DUBAI: Saudi artist Lina Gazzaz will present a major solo exhibition via Hafez Gallery at the inaugural edition of Art Basel Qatar, which runs Feb. 3 to 7. “Tracing Lines of Growth” is a body of work that transmutes botanical fragments into meditations on resilience, memory and becoming. 

Hafez Gallery, which was founded in Jeddah, frames the show as part of its mission to elevate underrepresented regional practices within global conversations. Gazzaz’s biography reinforces that reach. Based in Jeddah and trained in the United States, she works across sculpture, installation, painting and video, and has exhibited in Saudi Arabia, the US, Lebanon, the UK, Germany, the UAEand Brazil.
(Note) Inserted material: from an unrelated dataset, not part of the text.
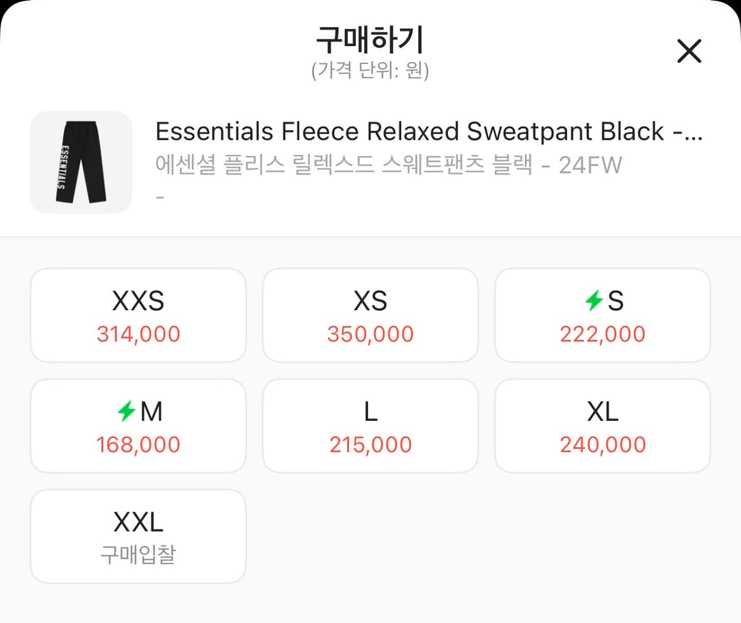Choose the XS size option
Viewport: 741px width, 623px height.
[370, 301]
Her experimental practice bridges organic material and conceptual inquiry to probe ecological kinship, cultural memory and temporal rhythm. 

 Saudi artist Lina Gazzaz. (Supplied)

“Tracing Lines of Growth” is a collection rooted in long-term inquiry. “I started to think about it in 2014,” Gazzaz told Arab News, describing a project that has evolved from her initial simple line drawings through research, experimentation and material interrogation. 
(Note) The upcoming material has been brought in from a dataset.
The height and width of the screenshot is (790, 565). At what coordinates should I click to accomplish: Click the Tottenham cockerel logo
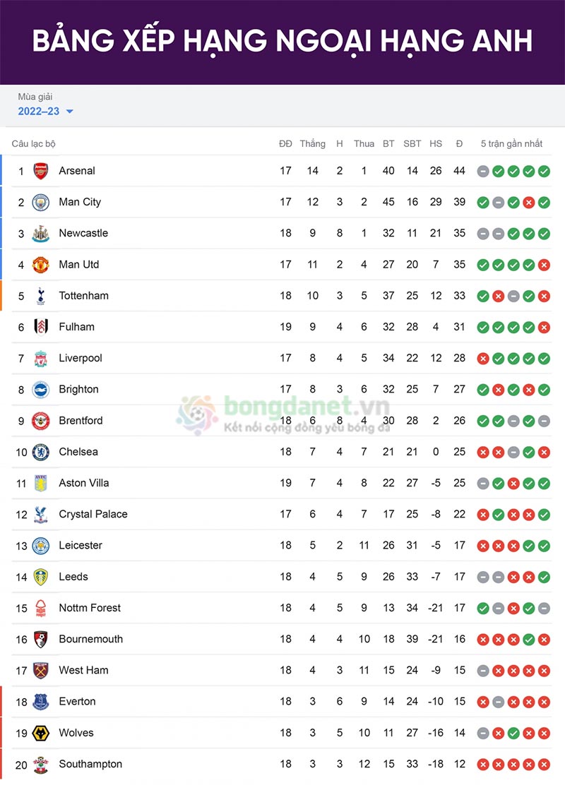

What began as tracing the lines of Royal Palm crown shafts became an extended engagement with the palm’s physiology, its cultural significance and its symbolic afterlives. During the COVID-19 pandemic, she went deeper into that exploration, translating weathered crown shafts into “lyrical instruments of time.” 

Each fragment of “Tracing Lines of Growth” is treated as a cache of human and ecological narratives. Gazzaz describes a feeling of working with materials that “have witnessed civilization,”attributing to them a deep collective memory. 
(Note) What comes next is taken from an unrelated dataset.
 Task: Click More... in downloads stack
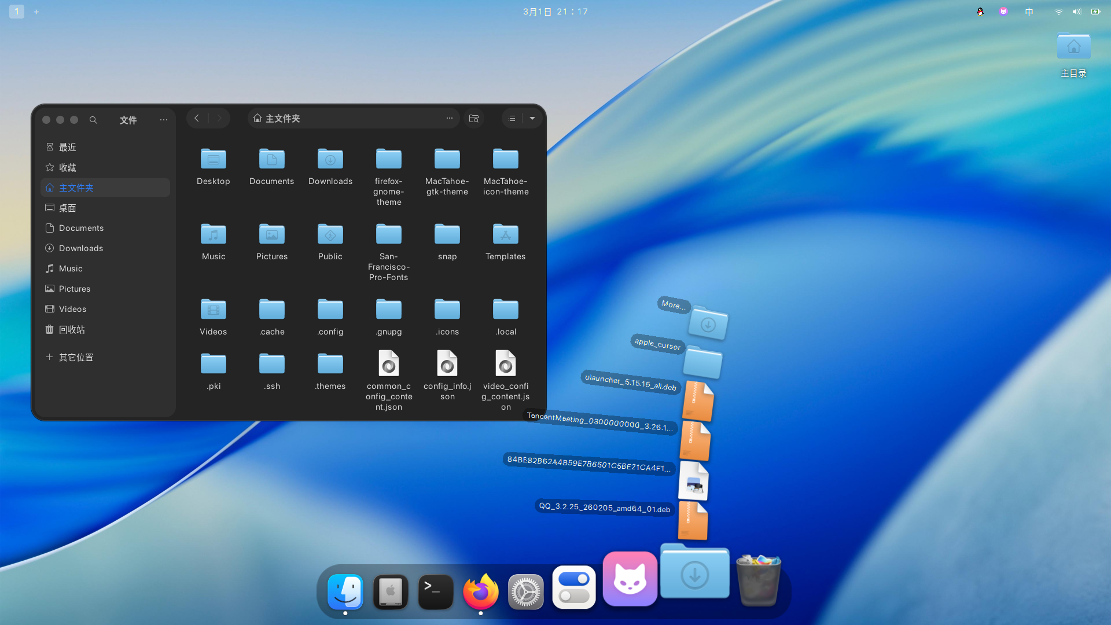point(674,304)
Hafez Gallery’s presentation text frames the palm as a cipher — its vascular routes once pulsing with sap transformed into calligraphic marks that summon the bodies of ouds, desert dunes and scripted traces rooted in Qur’anic and biblical lore. 

Detail of Gazzaz's work. (Supplied)

“Today, the palm has evolved into a symbol of the land and its people. Throughout the Arabian Peninsula, it is still one of the few agricultural exports; and plays an integral role in the livelihood of agrarian communities,” said Gazzaz. 

The sculptures’ rippling ribs and vaulted folds, stitched with red thread, evoke what the artist hears and sees in the wood. “Each individual line represents a story, and it’s narrating humanity’s story,” she said. 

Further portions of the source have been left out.